The President began by reporting what was known about the situation and US plans to deal with it. Saddam Hussein had sworn that if American forces moved into Saudi Arabia he would liberate the kingdom from the Saudi royal family. There were now clear photographs — which the President passed around to us — showing that Iraqi tanks had moved right up to the border with Saudi Arabia. I said that it was vital to bolster the Saudis. The main danger was that Iraq would attack Saudi Arabia before the king formally asked the United States for help.

In fact, part of the way through our discussions, Dick Cheney telephoned the President from Saudi Arabia. He reported that King Fahd was fully behind the United States plan to move the 82nd Airborne Division together with forty-eight F-15 fighters to Saudi Arabia. The king’s only condition was that there should be no announcement until the forces were actually in place. This was excellent news. But how would we be able to conceal all this from the world media and the Iraqis who, if they knew about it, might well decide to go into Saudi Arabia at once? In fact, we were helped by the fact that all eyes were on the United Nations which was discussing Security Council Resolution 661, that imposed a ban on trade with Iraq and Kuwait, though making no explicit provision for its enforcement. American aircraft were eight hours into flight by the time the press discovered they had left.

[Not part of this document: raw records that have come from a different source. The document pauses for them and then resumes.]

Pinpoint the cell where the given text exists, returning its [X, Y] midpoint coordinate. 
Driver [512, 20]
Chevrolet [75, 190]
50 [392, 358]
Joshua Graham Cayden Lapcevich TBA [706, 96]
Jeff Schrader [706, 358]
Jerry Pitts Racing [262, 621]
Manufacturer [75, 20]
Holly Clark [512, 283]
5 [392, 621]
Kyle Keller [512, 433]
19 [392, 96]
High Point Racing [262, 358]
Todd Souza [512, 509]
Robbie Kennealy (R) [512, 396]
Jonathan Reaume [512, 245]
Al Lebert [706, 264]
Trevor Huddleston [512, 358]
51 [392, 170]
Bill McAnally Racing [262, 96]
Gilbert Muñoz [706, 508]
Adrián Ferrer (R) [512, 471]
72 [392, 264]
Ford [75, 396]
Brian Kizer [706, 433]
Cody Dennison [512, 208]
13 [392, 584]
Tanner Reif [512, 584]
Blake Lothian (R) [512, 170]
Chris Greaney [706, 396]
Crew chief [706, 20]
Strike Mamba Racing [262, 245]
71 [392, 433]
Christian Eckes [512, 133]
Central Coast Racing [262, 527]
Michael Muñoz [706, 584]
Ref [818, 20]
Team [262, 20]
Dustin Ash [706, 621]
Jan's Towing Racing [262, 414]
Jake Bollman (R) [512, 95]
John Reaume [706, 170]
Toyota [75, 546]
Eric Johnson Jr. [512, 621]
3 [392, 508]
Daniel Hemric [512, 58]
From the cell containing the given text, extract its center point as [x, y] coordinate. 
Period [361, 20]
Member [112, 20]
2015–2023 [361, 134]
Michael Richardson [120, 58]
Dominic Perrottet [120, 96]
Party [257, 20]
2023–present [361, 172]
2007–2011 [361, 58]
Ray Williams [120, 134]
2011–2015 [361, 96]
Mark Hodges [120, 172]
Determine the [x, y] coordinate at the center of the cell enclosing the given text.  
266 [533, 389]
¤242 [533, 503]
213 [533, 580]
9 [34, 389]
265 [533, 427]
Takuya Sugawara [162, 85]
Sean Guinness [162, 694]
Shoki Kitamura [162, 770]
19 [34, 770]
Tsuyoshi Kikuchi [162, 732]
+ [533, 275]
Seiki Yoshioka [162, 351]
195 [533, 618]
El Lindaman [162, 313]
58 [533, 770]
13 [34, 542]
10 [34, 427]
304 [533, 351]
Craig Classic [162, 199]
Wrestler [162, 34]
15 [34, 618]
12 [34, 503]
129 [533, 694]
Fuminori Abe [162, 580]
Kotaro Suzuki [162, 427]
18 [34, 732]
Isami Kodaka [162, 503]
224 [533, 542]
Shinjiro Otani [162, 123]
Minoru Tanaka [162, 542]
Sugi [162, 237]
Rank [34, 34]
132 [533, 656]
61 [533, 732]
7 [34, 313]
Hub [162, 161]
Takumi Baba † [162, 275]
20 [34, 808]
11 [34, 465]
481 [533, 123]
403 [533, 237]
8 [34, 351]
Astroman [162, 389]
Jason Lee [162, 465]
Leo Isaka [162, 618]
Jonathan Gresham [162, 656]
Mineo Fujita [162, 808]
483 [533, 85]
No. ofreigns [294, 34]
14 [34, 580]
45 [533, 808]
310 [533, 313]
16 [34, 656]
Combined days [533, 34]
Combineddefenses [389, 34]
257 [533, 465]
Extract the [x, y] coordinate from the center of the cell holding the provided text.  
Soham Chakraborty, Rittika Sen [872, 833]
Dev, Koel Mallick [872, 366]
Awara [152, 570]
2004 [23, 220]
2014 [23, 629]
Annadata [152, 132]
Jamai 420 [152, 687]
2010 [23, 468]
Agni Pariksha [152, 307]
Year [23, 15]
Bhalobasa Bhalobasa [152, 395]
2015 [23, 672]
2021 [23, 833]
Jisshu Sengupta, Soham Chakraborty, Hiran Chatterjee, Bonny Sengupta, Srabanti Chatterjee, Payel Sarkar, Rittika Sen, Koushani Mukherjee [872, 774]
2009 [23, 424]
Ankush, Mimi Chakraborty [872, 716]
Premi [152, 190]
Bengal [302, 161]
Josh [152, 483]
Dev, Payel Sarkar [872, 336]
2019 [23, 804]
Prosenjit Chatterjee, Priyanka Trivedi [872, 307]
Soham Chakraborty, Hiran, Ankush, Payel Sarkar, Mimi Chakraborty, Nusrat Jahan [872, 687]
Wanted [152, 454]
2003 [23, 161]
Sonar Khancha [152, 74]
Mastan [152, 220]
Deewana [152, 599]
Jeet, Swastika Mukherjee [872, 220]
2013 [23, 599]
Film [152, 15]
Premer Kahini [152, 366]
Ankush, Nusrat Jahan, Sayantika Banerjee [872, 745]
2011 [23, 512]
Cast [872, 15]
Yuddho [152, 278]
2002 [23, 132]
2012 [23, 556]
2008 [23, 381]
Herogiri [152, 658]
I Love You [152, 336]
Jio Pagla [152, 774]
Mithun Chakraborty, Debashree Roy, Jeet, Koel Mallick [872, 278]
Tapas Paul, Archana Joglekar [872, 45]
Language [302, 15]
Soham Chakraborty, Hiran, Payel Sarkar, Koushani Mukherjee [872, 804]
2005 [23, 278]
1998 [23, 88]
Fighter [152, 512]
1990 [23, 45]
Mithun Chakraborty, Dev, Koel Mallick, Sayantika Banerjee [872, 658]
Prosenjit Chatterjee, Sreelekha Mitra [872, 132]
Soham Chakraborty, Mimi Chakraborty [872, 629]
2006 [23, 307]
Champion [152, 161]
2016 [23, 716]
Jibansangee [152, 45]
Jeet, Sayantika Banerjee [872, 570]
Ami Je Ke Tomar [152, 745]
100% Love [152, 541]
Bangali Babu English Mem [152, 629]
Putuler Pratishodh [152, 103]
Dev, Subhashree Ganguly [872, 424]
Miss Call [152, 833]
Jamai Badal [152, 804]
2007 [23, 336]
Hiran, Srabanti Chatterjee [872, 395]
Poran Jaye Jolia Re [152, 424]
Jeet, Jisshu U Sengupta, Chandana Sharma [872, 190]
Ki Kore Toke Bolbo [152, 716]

This meeting also saw the beginning of an almost interminable argument between the Americans — particularly Jim Baker — and me about whether and in what form United Nations authority was needed for measures against Saddam Hussein. I felt that the Security Council Resolution which had already been passed, combined with our ability to invoke Article 51 of the UN Charter on self-defence, was sufficient. Although I did not spell this out on the present occasion — there were too many other pressing matters to decide — my attitude, which had been reinforced as a result of our difficulties with the UN over the Falklands, was based on two considerations. First, there was no certainty that the wording of a resolution, which was always open to amendment, would finish up by being satisfactory. If not, it might tie our hands unacceptably. Of course, with the end of the Cold War the Soviet Union was likely to be more co-operative. Communist China, fearful of isolation, was also disinclined to create too many problems. But the fact remained that if one could achieve an objective without UN authority there was no point in running the risks attached to seeking it.

Second, although I am a strong believer in international law, I did not like unnecessary resort to the UN, because it suggested that sovereign states lacked the moral authority to act on their own behalf. If it became accepted that force could only be used — even in self-defence — when the United Nations approved, neither Britain’s interests nor those of international justice and order would be served. The UN was a useful — for some matters vital — forum. But it was hardly the nucleus of a new world order. And there was still no substitute for the leadership of the United States.

The discussion between President Bush and myself in Washington continued. I emphasized the importance of preparing to respond to any Iraqi use of chemical weapons. I also stressed that we should fight the propaganda war with vigour. This was a defensive action by the West to preserve Saudi Arabia’s integrity and anything which complicated or obscured that must be avoided. So, for example, we had to do everything to keep the Israelis out of the conflict. I also promised to use my contacts with Middle Eastern rulers to try to increase support for American action in defence of Saudi Arabia and to heighten the pressure on Iraq.